4. Publish an EAA accessibility statement: Per Article 13. Disclose conformance, exceptions claimed (disproportionate burden, fundamental alteration), and contact for complaints. Sample templates available from national bodies.

5. Maintain market surveillance readiness: Keep technical documentation, conformity assessments, and ACR/VPAT current. Be prepared for member-state authority requests.

Sources

FAQ

Frequently asked questions

Cited answers. Sourced. Updated as standards and case law change.

  • Does EAA apply to media & publishing websites?
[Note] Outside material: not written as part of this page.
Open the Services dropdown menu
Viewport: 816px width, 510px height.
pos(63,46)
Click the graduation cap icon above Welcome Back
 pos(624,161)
    The European Accessibility Act (Directive (EU) 2019/882) is the EU's prescriptive accessibility law that takes effect 28 June 2025, requiring covered products and services — banking, e-commerce, transport, audiovisual media, ebooks and computer hardware — to meet harmonised accessibility requirements derived from EN 301 549 and WCAG 2.1 AA.

  • What are the most common EAA failures in media and publishing sites?

    Auto-generated captions of poor quality Missing audio descriptions for visual content Inaccessible paywalls and subscription flows

  • What conformance level should a media & publishing site target?

    WCAG 2.2 Level AA is the consensus target for legal compliance and the level referenced by virtually every national accessibility law.

  • Are auto-captions enough for WCAG compliance?

    Not consistently. WCAG 1.2.2 requires accurate captions. Auto-generated captions typically miss the accuracy bar (industry studies place YouTube auto-caption accuracy at ~70%) and are not considered sufficient by themselves. Human review or hybrid captioning is the standard remediation.

  • What does the CVAA require for online video?

    The 21st Century Communications and Video Accessibility Act requires full-length video programmed for TV and posted online to be captioned within prescribed timeframes. The FCC has issued implementing rules; video without captions can trigger enforcement.